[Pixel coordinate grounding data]
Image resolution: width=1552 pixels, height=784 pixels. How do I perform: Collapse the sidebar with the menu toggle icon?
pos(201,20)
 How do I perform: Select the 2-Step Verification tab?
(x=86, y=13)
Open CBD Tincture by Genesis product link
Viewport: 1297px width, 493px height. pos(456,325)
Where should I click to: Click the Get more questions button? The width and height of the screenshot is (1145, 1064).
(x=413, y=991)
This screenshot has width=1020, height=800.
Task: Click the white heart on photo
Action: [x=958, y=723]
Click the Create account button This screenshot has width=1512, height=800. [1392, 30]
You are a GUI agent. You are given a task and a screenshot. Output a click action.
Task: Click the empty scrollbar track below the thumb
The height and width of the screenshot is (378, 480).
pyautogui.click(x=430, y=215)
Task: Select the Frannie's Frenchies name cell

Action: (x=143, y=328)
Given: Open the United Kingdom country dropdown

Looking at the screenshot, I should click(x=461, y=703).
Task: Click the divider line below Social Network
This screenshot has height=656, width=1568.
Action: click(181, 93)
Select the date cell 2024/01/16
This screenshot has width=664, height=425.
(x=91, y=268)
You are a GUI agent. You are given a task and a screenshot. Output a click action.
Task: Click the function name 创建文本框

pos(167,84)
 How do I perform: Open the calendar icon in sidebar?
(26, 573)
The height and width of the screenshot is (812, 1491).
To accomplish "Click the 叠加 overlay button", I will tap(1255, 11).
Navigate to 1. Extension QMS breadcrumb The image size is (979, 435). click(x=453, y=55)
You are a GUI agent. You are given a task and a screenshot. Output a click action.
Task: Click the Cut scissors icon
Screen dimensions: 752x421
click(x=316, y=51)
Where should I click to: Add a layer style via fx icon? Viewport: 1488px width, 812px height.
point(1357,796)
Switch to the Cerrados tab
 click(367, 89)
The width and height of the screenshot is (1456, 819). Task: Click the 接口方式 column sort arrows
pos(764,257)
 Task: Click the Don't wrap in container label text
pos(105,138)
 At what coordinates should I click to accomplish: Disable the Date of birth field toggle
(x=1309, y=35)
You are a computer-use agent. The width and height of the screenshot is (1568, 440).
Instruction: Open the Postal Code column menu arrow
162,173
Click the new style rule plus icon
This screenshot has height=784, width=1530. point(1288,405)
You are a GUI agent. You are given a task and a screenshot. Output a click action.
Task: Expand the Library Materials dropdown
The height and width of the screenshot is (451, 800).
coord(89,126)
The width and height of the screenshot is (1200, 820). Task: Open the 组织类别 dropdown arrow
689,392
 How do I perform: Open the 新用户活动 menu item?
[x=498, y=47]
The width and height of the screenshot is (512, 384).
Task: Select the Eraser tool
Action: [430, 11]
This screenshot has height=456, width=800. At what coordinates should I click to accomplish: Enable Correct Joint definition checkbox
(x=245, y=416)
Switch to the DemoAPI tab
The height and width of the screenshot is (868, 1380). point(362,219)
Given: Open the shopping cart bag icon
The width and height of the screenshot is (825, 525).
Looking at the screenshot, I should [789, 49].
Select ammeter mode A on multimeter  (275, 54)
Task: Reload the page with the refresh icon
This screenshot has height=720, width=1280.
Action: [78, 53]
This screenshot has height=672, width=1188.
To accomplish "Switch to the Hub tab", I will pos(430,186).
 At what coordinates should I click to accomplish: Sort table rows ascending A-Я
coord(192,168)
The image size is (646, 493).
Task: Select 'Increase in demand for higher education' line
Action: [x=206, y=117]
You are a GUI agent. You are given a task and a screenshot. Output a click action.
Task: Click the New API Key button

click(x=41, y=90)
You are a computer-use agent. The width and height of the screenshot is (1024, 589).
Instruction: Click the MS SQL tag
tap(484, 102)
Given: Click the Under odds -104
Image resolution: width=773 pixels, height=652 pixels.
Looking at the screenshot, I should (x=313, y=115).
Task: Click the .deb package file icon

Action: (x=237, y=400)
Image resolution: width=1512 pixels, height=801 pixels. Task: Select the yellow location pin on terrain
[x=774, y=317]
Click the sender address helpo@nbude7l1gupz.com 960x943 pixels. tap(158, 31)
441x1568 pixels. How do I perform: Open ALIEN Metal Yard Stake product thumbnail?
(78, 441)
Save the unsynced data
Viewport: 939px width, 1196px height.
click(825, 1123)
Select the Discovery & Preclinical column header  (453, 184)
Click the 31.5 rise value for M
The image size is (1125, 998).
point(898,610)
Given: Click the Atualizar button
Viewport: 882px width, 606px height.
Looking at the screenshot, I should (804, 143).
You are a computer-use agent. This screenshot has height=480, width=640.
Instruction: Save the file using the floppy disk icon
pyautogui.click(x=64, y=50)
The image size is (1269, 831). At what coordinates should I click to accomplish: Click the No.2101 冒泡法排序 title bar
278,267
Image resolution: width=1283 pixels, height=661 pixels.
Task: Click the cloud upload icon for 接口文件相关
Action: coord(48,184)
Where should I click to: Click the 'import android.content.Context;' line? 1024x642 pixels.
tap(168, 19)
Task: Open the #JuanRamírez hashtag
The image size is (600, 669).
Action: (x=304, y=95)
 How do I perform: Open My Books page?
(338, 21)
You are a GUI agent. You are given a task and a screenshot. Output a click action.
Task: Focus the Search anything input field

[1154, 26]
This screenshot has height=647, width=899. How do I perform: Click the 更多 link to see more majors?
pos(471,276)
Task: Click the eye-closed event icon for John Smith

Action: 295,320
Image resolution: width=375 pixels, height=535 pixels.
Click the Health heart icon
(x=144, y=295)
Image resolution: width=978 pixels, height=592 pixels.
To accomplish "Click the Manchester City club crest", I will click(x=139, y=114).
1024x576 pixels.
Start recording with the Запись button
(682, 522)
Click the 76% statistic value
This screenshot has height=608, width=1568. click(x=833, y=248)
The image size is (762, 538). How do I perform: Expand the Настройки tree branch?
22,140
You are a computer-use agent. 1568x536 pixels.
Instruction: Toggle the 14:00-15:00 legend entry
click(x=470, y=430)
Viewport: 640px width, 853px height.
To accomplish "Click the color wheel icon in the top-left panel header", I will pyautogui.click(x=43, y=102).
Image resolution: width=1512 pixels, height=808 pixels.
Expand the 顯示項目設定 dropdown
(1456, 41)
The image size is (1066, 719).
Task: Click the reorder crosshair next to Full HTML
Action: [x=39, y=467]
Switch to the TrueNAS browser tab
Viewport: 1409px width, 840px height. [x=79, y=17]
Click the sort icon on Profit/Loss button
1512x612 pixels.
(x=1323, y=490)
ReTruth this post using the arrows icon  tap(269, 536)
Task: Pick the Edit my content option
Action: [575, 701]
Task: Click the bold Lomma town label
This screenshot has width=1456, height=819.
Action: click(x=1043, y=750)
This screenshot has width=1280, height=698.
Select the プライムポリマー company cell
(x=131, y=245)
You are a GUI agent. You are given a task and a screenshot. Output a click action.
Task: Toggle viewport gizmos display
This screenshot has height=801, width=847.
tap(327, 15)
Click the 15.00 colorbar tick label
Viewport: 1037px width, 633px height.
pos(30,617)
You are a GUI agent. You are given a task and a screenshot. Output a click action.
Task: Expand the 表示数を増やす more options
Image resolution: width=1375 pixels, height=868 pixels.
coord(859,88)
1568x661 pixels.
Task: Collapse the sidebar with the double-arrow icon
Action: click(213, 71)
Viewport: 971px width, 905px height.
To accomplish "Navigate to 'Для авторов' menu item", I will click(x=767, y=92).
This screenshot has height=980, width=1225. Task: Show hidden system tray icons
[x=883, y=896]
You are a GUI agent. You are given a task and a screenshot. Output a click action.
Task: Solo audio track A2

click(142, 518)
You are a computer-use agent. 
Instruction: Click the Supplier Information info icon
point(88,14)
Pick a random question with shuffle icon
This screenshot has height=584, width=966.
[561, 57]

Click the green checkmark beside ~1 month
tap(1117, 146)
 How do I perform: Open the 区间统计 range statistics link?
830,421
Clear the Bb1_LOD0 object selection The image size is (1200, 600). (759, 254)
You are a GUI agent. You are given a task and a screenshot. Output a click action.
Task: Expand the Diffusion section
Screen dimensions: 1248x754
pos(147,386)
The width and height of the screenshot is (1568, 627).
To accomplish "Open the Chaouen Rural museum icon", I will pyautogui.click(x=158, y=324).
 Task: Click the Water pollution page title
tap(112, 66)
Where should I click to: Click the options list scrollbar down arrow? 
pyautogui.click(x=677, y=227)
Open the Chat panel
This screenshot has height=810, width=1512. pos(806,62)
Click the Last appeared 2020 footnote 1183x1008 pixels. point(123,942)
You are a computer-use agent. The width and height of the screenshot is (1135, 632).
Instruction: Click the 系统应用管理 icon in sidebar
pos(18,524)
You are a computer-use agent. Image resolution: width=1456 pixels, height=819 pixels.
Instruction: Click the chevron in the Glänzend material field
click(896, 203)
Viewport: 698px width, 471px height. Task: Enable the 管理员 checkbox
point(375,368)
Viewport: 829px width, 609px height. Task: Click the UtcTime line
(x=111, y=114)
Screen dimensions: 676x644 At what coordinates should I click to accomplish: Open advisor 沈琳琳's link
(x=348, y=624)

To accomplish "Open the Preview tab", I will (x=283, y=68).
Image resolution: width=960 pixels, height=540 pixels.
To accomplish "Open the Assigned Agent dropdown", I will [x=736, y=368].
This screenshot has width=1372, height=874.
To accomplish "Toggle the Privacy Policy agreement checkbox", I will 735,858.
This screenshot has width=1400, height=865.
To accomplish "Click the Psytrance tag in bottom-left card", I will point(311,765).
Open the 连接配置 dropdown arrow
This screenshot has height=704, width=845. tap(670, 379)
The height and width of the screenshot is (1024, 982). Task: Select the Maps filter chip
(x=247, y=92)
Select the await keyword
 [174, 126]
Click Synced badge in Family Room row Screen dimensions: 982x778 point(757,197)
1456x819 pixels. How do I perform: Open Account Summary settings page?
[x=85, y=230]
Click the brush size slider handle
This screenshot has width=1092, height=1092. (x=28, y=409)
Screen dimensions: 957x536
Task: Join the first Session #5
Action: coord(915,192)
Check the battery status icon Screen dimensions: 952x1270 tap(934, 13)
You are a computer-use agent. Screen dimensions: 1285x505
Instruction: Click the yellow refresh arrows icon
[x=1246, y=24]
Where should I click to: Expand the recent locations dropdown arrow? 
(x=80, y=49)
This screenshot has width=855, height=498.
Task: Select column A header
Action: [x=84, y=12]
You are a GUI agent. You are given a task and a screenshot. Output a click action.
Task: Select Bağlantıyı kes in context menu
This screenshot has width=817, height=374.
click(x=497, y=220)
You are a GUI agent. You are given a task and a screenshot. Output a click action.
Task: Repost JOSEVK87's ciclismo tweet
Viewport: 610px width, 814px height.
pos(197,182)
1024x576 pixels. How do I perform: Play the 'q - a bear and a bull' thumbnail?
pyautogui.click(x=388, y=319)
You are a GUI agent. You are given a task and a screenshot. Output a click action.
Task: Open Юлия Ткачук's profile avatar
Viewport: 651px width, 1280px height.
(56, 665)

* [Problem]:
From the data above, show each line that contains "Navigate".

* [Task output]:
Navigate to 1. Extension QMS breadcrumb The image size is (979, 435). click(x=453, y=55)
To accomplish "Navigate to 'Для авторов' menu item", I will click(x=767, y=92).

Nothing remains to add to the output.